• _TASK REQUIREMENTS_: Report every line of the material below that contains the word "should", copying each such line in full.

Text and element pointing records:
+ + + + +

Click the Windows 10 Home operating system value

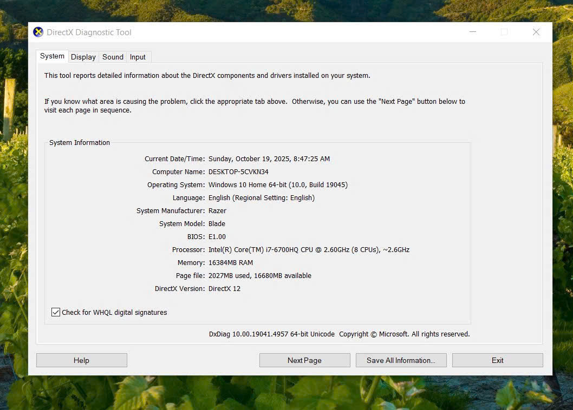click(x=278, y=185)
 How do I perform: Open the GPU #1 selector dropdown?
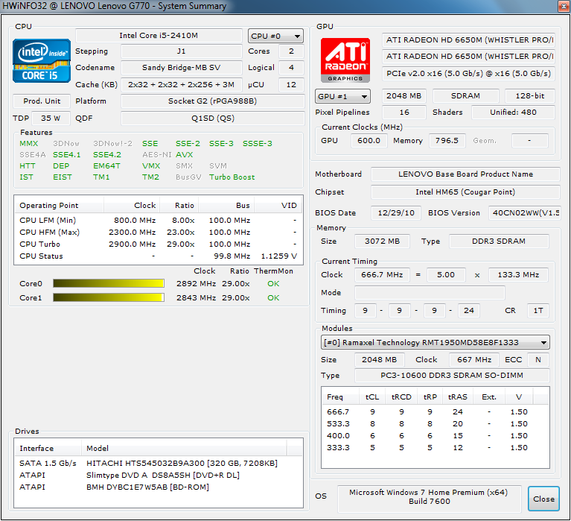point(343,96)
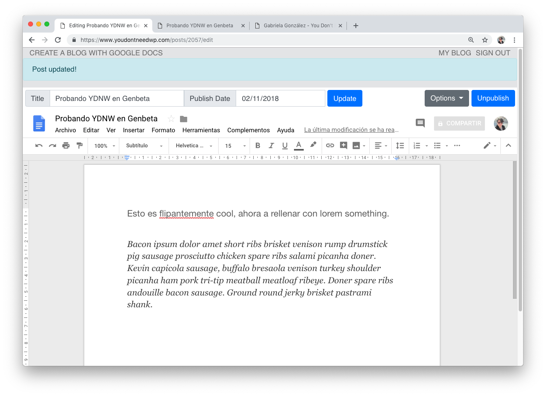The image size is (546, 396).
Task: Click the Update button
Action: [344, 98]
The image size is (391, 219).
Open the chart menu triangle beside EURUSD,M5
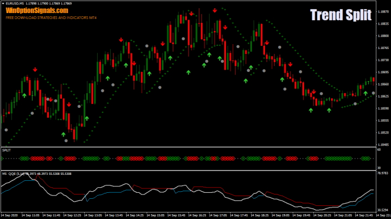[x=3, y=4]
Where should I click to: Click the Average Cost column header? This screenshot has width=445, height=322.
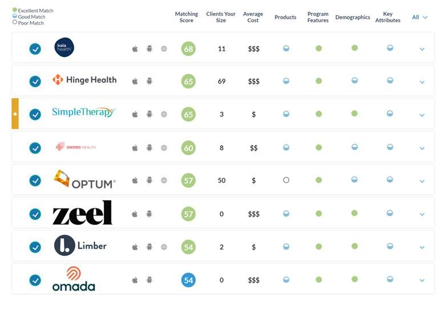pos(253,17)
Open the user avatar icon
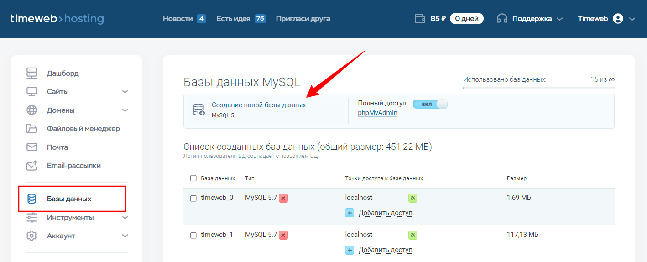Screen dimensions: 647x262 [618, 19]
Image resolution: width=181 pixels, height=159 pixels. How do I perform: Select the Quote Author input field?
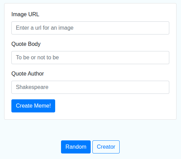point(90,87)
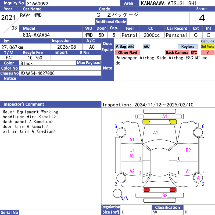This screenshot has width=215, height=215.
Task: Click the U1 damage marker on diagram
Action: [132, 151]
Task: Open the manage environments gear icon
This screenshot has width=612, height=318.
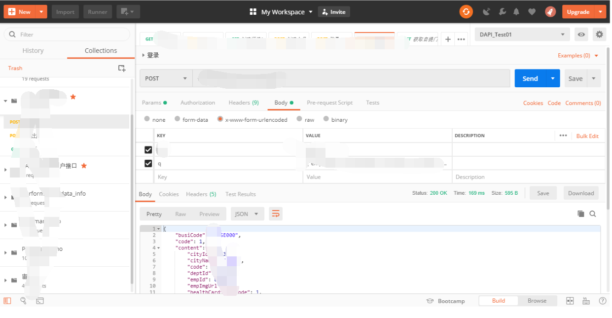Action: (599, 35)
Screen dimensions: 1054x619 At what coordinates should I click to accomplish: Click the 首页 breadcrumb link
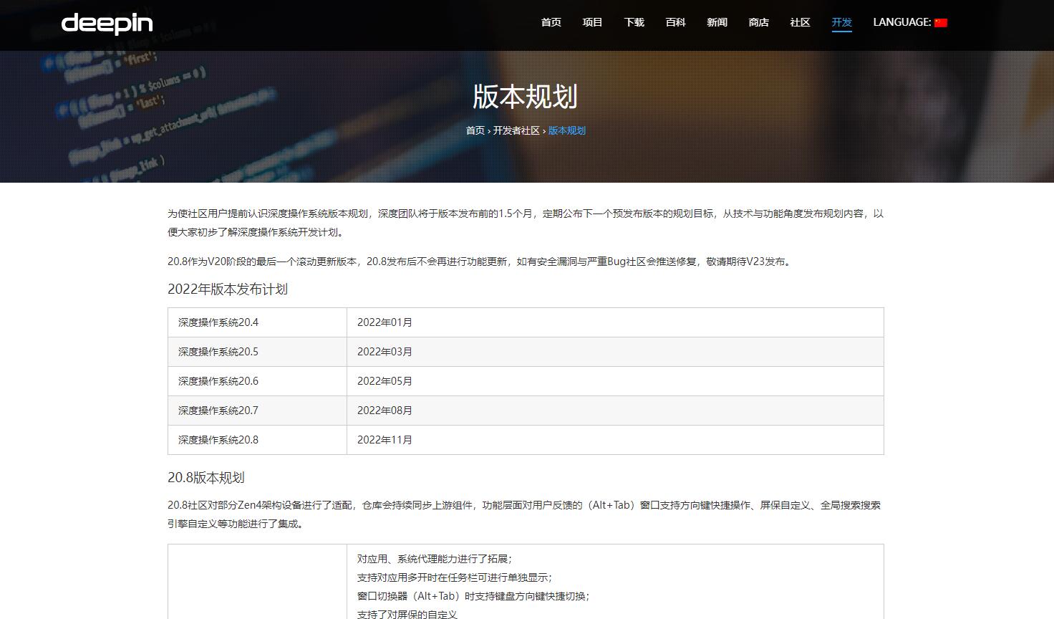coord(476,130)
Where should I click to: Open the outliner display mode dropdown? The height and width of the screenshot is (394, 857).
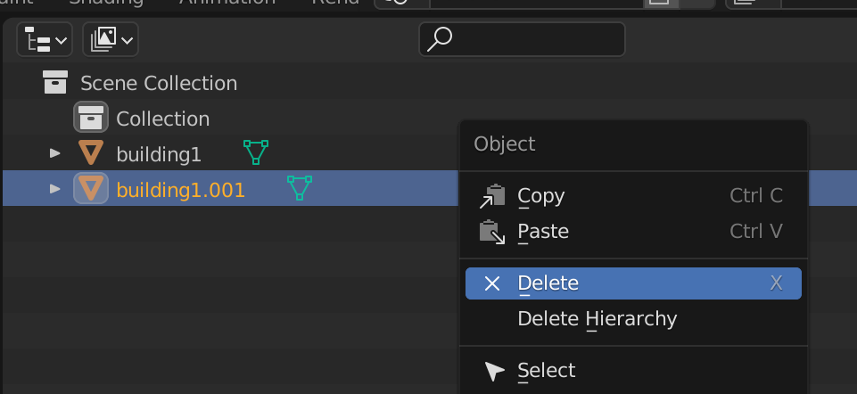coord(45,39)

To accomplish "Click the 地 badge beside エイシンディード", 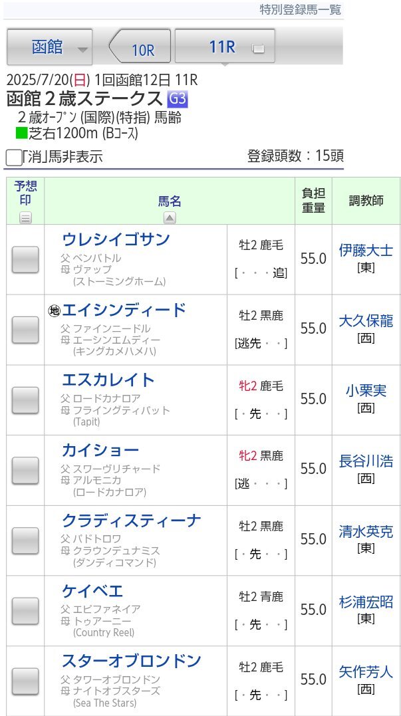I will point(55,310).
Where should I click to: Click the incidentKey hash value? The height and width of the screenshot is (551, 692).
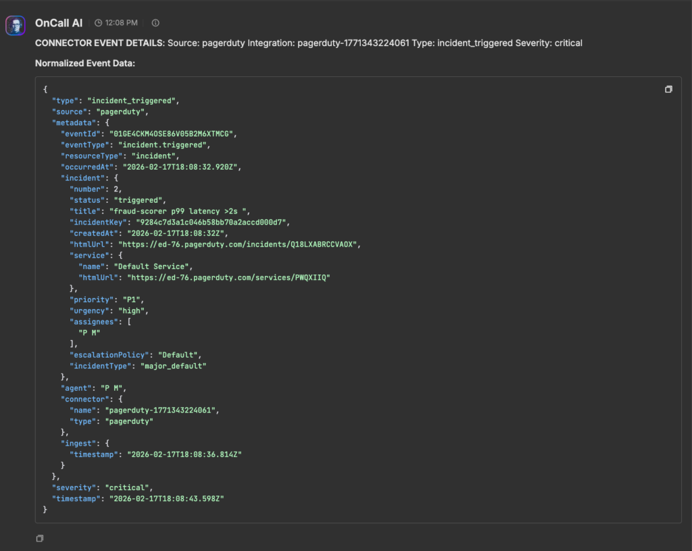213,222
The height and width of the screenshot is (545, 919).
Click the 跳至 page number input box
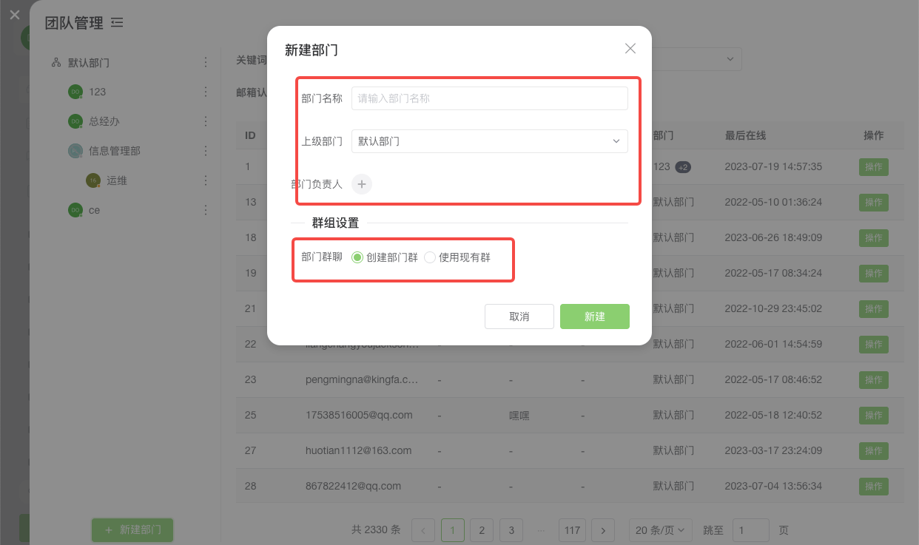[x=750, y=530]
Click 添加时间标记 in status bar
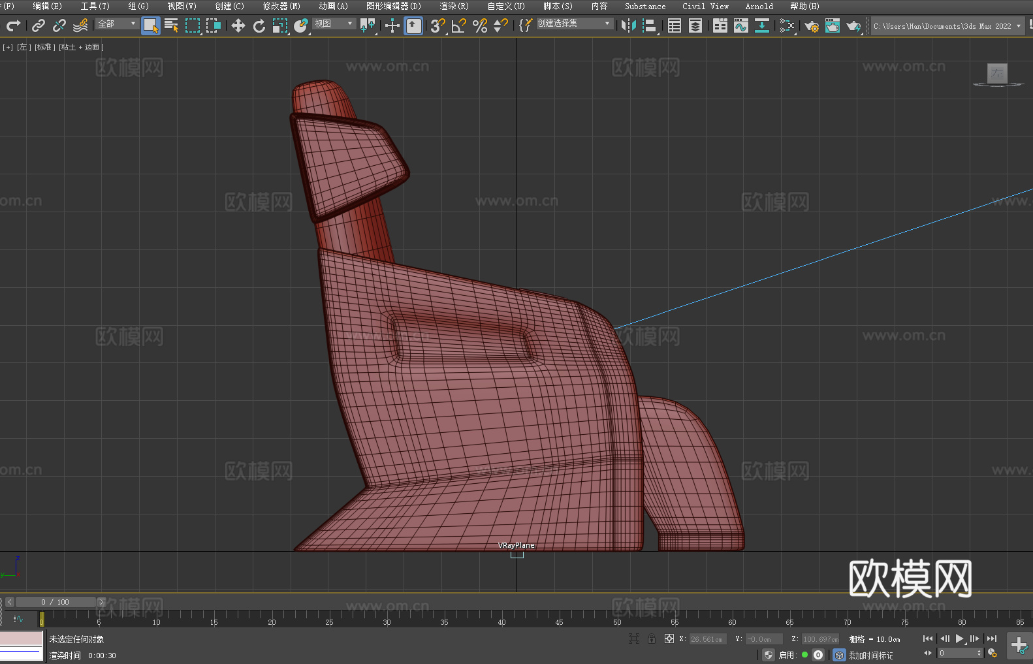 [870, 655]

+ + + + +

• _RESULT FOR THIS TASK_:
Where should I click to: Click the Average Cost column header? This screenshot has width=445, height=322.
Screen dimensions: 1054x619 At what coordinates should I click to accomplish: Click the 首页 breadcrumb link
Where should I click to: Open the outliner display mode dropdown? The height and width of the screenshot is (394, 857).
Where should I click to: Click the incidentKey hash value? The height and width of the screenshot is (551, 692).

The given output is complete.